▸ **Work request**: Could you copy every record exactly as it appears?

▸ **Collected data entries**:
■ ■ ■ ■ ■

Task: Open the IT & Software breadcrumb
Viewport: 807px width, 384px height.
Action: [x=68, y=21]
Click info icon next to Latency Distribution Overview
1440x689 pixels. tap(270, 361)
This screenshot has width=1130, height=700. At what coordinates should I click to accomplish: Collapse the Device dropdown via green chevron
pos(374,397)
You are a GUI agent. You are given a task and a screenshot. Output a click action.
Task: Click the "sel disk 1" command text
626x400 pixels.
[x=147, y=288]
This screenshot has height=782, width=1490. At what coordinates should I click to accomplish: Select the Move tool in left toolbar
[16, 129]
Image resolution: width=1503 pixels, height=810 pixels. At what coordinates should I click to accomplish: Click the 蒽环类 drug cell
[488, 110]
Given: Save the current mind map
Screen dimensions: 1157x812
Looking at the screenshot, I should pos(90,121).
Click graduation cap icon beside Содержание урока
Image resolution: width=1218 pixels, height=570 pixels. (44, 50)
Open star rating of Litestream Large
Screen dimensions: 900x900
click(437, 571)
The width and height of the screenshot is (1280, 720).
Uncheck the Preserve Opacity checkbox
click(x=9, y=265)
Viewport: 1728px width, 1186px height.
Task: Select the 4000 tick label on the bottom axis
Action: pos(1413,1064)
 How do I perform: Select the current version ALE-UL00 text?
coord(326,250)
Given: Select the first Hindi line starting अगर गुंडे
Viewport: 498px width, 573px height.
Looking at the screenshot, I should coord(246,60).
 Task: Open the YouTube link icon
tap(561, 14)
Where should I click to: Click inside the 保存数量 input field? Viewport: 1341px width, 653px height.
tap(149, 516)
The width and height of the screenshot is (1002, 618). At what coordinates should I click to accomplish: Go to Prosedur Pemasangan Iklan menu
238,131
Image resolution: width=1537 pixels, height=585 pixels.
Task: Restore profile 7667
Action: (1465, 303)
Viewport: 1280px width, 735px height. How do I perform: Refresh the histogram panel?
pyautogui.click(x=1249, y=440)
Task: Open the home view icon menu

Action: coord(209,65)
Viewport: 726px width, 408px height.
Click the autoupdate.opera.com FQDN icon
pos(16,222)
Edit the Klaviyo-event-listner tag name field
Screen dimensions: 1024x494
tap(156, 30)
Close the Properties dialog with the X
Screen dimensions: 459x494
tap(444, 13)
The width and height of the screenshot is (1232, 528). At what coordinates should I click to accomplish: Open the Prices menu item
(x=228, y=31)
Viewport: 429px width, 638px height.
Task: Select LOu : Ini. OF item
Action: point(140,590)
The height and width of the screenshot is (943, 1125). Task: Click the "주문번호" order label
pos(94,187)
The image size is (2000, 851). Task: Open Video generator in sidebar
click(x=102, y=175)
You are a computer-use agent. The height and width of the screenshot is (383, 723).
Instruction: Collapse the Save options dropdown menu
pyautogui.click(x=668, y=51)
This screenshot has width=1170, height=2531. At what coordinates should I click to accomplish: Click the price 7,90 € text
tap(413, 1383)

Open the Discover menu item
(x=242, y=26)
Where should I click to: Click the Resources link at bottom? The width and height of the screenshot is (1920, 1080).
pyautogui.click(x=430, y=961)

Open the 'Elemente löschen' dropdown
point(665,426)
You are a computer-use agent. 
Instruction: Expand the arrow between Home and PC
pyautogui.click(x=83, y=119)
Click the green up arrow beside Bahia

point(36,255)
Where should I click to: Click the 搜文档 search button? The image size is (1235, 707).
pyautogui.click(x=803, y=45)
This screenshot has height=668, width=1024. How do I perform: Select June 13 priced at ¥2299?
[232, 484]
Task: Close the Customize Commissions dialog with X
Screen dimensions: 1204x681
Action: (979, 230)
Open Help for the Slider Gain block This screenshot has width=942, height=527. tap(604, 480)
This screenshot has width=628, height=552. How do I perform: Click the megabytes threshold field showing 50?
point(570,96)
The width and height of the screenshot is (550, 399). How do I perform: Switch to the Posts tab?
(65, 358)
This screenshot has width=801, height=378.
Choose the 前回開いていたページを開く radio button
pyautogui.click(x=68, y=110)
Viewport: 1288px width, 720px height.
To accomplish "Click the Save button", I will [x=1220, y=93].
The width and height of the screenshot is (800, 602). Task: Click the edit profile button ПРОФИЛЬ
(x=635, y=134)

■ ■ ■ ■ ■

▸ **Reply**:
Task: Open the IT & Software breadcrumb
Viewport: 807px width, 384px height.
Action: [x=68, y=21]
Click info icon next to Latency Distribution Overview
1440x689 pixels. tap(270, 361)
This screenshot has width=1130, height=700. At what coordinates should I click to accomplish: Collapse the Device dropdown via green chevron
pos(374,397)
You are a GUI agent. You are given a task and a screenshot. Output a click action.
Task: Click the "sel disk 1" command text
626x400 pixels.
[x=147, y=288]
This screenshot has height=782, width=1490. At what coordinates should I click to accomplish: Select the Move tool in left toolbar
[16, 129]
Image resolution: width=1503 pixels, height=810 pixels. At what coordinates should I click to accomplish: Click the 蒽环类 drug cell
[488, 110]
Given: Save the current mind map
Screen dimensions: 1157x812
Looking at the screenshot, I should pos(90,121).
Click graduation cap icon beside Содержание урока
Image resolution: width=1218 pixels, height=570 pixels. (44, 50)
Open star rating of Litestream Large
Screen dimensions: 900x900
click(437, 571)
The width and height of the screenshot is (1280, 720).
Uncheck the Preserve Opacity checkbox
click(x=9, y=265)
Viewport: 1728px width, 1186px height.
Task: Select the 4000 tick label on the bottom axis
Action: pos(1413,1064)
 How do I perform: Select the current version ALE-UL00 text?
coord(326,250)
Given: Select the first Hindi line starting अगर गुंडे
Viewport: 498px width, 573px height.
Looking at the screenshot, I should coord(246,60).
 Task: Open the YouTube link icon
tap(561, 14)
Where should I click to: Click inside the 保存数量 input field? Viewport: 1341px width, 653px height.
tap(149, 516)
The width and height of the screenshot is (1002, 618). At what coordinates should I click to accomplish: Go to Prosedur Pemasangan Iklan menu
238,131
Image resolution: width=1537 pixels, height=585 pixels.
Task: Restore profile 7667
Action: (1465, 303)
Viewport: 1280px width, 735px height. How do I perform: Refresh the histogram panel?
pyautogui.click(x=1249, y=440)
Task: Open the home view icon menu

Action: coord(209,65)
Viewport: 726px width, 408px height.
Click the autoupdate.opera.com FQDN icon
pos(16,222)
Edit the Klaviyo-event-listner tag name field
Screen dimensions: 1024x494
tap(156, 30)
Close the Properties dialog with the X
Screen dimensions: 459x494
tap(444, 13)
The width and height of the screenshot is (1232, 528). At what coordinates should I click to accomplish: Open the Prices menu item
(x=228, y=31)
Viewport: 429px width, 638px height.
Task: Select LOu : Ini. OF item
Action: point(140,590)
The height and width of the screenshot is (943, 1125). Task: Click the "주문번호" order label
pos(94,187)
The image size is (2000, 851). Task: Open Video generator in sidebar
click(x=102, y=175)
You are a computer-use agent. The height and width of the screenshot is (383, 723).
Instruction: Collapse the Save options dropdown menu
pyautogui.click(x=668, y=51)
This screenshot has width=1170, height=2531. At what coordinates should I click to accomplish: Click the price 7,90 € text
tap(413, 1383)

Open the Discover menu item
(x=242, y=26)
Where should I click to: Click the Resources link at bottom? The width and height of the screenshot is (1920, 1080).
pyautogui.click(x=430, y=961)

Open the 'Elemente löschen' dropdown
point(665,426)
You are a computer-use agent. 
Instruction: Expand the arrow between Home and PC
pyautogui.click(x=83, y=119)
Click the green up arrow beside Bahia

point(36,255)
Where should I click to: Click the 搜文档 search button? The image size is (1235, 707).
pyautogui.click(x=803, y=45)
This screenshot has height=668, width=1024. How do I perform: Select June 13 priced at ¥2299?
[232, 484]
Task: Close the Customize Commissions dialog with X
Screen dimensions: 1204x681
Action: (979, 230)
Open Help for the Slider Gain block This screenshot has width=942, height=527. tap(604, 480)
This screenshot has width=628, height=552. How do I perform: Click the megabytes threshold field showing 50?
point(570,96)
The width and height of the screenshot is (550, 399). How do I perform: Switch to the Posts tab?
(65, 358)
This screenshot has width=801, height=378.
Choose the 前回開いていたページを開く radio button
pyautogui.click(x=68, y=110)
Viewport: 1288px width, 720px height.
To accomplish "Click the Save button", I will [x=1220, y=93].
The width and height of the screenshot is (800, 602). Task: Click the edit profile button ПРОФИЛЬ
(x=635, y=134)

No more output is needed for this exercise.